If the Agent heavily relies on knowledge base query results (e.g., document Q&A scenarios), you need to configure the maximum knowledge recall count, relevance score, and other parameters in the "Knowledge Base" to ensure the quantity and quality of RAG (retrieved augmented generation).

Long-term Memory

Based on the user's input, historical conversation records retrieved from all conversations in the Agent via vector search will be carried. If the long-term memory function is turned off or the conversation has just been created, this part will be empty.
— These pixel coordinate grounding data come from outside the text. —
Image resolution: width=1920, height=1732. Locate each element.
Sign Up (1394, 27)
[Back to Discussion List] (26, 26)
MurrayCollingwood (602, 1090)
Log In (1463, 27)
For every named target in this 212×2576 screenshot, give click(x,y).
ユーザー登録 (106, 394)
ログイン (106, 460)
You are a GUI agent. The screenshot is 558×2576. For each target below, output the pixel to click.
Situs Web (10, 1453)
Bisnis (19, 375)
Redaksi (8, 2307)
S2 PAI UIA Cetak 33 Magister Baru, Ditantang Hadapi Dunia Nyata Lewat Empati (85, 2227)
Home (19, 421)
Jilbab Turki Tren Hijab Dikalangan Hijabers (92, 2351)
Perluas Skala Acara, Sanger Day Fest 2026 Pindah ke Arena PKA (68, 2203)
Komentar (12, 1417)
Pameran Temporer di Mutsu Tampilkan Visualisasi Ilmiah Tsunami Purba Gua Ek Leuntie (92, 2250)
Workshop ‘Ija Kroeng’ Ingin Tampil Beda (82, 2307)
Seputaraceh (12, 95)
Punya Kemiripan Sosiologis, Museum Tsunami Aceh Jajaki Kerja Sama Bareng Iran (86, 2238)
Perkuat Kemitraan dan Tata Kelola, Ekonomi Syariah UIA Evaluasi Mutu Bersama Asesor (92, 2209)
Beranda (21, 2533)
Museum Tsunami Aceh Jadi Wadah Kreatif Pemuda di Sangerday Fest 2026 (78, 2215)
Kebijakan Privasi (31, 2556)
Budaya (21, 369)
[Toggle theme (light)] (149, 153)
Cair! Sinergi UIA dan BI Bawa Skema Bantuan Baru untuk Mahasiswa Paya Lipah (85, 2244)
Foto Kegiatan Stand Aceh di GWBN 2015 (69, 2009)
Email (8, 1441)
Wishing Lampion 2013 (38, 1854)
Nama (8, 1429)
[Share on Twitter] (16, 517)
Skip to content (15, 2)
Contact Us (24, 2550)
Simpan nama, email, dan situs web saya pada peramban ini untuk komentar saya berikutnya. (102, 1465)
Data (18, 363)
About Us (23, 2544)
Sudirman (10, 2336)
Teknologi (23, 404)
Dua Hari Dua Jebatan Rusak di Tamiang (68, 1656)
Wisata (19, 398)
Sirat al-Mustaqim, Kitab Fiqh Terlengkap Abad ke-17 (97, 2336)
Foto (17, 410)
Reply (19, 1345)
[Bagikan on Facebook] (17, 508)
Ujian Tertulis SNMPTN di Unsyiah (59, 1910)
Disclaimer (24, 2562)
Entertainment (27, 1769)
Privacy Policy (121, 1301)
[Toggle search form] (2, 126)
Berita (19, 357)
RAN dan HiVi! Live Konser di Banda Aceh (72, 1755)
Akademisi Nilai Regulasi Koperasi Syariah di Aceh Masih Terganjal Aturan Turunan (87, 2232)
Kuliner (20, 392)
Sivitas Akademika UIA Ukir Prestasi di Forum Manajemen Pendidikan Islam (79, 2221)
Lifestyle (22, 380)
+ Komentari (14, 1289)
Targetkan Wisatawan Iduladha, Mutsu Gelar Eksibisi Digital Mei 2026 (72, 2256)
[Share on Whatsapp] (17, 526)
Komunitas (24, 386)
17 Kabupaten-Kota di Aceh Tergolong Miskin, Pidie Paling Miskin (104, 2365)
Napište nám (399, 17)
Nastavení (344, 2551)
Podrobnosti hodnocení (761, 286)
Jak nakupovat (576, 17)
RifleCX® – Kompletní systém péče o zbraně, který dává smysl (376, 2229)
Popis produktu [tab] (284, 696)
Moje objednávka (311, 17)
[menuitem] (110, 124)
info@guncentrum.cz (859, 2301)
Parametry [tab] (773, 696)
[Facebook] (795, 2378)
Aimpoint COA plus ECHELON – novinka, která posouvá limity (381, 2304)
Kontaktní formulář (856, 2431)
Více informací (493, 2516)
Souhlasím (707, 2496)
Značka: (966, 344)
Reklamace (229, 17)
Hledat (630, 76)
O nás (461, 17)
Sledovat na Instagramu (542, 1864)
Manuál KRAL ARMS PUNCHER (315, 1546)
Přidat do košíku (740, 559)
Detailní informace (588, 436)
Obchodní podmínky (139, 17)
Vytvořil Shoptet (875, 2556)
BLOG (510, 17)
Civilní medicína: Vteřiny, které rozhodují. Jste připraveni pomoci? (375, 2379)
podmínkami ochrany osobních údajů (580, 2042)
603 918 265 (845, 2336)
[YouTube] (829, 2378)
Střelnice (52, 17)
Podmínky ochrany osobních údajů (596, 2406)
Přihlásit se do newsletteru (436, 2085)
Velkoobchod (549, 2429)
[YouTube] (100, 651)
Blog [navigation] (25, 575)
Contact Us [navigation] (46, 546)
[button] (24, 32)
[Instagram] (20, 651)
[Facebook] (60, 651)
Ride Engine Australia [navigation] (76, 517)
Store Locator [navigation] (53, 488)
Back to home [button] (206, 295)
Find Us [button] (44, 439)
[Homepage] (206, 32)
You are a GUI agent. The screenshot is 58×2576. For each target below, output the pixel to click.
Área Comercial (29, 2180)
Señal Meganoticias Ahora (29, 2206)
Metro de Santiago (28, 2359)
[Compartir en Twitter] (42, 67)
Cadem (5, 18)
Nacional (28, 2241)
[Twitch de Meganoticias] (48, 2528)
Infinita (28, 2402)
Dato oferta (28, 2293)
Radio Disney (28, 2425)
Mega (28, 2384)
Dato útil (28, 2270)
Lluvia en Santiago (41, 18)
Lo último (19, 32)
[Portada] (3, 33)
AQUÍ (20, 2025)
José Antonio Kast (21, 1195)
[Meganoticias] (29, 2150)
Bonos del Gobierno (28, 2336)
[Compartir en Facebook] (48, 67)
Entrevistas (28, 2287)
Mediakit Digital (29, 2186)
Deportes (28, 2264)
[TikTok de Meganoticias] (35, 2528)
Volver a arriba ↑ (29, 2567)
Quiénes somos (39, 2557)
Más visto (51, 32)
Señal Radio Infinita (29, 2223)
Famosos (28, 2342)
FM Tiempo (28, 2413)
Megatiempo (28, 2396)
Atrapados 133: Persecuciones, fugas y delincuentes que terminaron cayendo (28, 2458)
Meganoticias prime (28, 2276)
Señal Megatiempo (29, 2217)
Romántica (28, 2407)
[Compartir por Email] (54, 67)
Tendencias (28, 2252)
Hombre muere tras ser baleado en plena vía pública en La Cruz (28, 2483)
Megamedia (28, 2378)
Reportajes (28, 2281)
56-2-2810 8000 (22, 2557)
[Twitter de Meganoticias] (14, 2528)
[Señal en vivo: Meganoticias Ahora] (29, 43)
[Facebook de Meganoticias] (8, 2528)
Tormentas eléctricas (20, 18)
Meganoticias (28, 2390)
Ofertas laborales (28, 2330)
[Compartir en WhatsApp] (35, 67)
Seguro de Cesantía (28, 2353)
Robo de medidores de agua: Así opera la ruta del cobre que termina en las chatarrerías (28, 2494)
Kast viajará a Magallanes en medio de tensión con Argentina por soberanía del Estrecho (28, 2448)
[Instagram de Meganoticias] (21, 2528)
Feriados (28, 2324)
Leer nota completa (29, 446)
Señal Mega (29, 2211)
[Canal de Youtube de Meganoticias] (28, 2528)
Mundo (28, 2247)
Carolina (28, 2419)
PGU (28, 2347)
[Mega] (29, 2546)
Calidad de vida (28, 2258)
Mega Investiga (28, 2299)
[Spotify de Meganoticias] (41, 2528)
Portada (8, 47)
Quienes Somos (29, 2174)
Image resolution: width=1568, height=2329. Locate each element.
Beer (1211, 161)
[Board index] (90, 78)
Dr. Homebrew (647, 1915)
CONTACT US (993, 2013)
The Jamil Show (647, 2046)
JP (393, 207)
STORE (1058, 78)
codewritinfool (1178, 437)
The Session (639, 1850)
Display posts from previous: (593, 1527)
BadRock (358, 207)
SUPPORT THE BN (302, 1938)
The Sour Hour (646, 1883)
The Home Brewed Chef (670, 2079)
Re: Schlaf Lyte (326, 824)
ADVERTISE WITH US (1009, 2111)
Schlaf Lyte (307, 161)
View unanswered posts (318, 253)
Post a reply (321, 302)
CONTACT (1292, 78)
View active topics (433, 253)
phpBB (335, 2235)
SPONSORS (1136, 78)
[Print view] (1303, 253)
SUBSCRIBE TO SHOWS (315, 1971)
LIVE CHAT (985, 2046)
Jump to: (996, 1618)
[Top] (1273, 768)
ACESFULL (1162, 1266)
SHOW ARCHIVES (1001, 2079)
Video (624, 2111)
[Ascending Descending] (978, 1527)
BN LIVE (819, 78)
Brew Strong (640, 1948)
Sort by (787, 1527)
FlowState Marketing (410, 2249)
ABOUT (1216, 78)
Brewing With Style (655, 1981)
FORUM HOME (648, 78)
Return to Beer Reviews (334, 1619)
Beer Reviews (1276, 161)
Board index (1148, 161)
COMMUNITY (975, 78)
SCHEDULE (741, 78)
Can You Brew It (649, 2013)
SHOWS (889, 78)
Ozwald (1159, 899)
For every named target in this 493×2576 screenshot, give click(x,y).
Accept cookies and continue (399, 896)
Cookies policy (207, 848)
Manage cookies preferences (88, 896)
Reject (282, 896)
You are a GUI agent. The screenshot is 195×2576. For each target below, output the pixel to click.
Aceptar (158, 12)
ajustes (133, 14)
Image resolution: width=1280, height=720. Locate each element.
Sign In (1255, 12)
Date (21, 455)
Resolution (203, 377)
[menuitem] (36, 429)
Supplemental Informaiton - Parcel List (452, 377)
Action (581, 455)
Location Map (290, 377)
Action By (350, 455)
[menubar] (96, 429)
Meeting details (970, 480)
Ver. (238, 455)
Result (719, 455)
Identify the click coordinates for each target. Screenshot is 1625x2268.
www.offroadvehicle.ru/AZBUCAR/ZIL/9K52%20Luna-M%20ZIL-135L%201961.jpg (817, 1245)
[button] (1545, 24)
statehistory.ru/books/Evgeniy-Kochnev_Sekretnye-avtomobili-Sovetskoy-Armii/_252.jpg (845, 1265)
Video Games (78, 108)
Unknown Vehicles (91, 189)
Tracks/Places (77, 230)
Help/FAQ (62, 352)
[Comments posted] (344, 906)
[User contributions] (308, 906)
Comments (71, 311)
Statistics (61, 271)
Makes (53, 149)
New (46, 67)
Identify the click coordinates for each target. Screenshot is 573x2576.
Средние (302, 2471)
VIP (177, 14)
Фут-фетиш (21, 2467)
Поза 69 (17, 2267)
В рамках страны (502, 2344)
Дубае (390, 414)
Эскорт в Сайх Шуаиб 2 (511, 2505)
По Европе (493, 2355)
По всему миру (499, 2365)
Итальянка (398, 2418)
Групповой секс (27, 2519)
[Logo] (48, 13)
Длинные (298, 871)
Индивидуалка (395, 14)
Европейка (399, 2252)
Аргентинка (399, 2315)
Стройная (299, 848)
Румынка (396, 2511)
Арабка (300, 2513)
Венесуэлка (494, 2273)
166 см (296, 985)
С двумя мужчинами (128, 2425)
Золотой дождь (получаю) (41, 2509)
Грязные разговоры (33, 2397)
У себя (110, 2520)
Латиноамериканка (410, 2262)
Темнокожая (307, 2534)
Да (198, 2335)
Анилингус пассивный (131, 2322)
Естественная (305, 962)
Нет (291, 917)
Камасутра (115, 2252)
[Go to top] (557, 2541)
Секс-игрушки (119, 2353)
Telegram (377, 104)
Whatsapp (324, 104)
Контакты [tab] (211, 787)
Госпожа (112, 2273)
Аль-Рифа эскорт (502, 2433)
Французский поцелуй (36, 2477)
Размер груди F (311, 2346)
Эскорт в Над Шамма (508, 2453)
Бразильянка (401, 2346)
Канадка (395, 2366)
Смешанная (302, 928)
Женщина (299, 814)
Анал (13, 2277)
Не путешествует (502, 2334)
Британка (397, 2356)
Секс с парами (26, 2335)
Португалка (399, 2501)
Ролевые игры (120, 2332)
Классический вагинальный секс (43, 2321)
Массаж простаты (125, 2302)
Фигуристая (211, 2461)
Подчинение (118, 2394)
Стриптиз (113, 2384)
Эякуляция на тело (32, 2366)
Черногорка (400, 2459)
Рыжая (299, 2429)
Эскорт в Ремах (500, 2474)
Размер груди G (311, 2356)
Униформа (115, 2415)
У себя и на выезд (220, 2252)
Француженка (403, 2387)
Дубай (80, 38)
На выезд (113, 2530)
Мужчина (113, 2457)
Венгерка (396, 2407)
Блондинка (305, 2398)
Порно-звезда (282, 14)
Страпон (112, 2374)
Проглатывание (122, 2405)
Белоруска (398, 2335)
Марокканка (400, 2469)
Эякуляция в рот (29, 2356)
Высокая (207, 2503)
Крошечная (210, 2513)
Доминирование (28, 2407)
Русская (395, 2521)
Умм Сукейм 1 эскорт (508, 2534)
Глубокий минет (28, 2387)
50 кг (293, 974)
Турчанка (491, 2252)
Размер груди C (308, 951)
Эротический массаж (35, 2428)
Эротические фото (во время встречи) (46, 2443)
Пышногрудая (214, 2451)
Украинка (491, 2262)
When configuring, consider:

If the Agent's business scenario relies on historical conversation content (e.g., virtual characters), you need to enable the long-term memory function.
If the Agent's scenario does not involve using historical conversation content, you can turn it off to save tokens.## Tools Data
When the system submits request data to the LLM, it will include the Tools data selected by the Agent to help the LLM correctly choose the required Tool for invocation. After successfully invoking the Tool, the results returned by the API service need to be submitted again to the LLM. If the Agent disables the Tools function, this section will remain empty.
When configuring, the following should be considered:
If the Agent's scenario does not involve using Tools, you can omit adding Tools for the Agent to save Tokens.
When a Tool contains multiple APIs, specific unnecessary APIs can be disabled in the Tool configuration. Disabled APIs will not be submitted to the LLM, thus saving Tokens.

LLM Output

The token length of the LLM output data is determined and reserved when requesting the LLM. GPTBots already support customizable LLM response token lengths, and this section is not affected by the input section length above.

Case Study

Let’s demonstrate the allocation of context tokens with a specific example. Assume we are using an LLM model with a context limit of 8K tokens:

Scenario: Customer Service Assistant

An online customer service assistant Agent needs to:

Remember the user's recent conversation content
Query the product knowledge base
Invoke the order query interface
Maintain a professional customer service image

Token Handling Plan

Context Type	Priority	Description
User Question	1	Reserve enough space to handle potentially long user Question, ensuring the user's input is fully processed as the highest priority
Identity Prompt	2	Includes important guidance such as customer service etiquette and dialogue norms, ensuring role positioning with the same priority as the user query
Short-term Memory	3	Retain the most recent 3-5 rounds of conversation records, which can be appropriately compressed when resources are limited
Knowledge Data	4	Content from the product knowledge base and FAQs, as an important basis for responses, requires a relatively high priority
Tools Data	5	Information and return results from the order query interface, dynamically adjustable based on actual invocation needs
Long-term Memory	6	Summaries of key information from the current session, which can be prioritized for truncation when necessary

Optimization Suggestions

Dynamic Adjustment
- When the user's query is short, the saved tokens can be automatically allocated to knowledge data.
- When Tools are not used, the reserved space can be automatically allocated to short-term memory.
Priority Execution
- When the total tokens exceed the limit, truncate according to priority:
- Retain: User Question, Short-term Memory, Identity Prompt, Knowledge Data, Tools Data
- Compress/Remove: Long-term Memory
Effect Assurance
- Ensure the completeness of core functions (e.g., order query) when tokens are insufficient.
- Long-term memory can be sacrificed to ensure response quality.

Through such planning, the core functions of the customer service assistant can be realized within the limited token space, while maintaining conversational coherence and professionalism.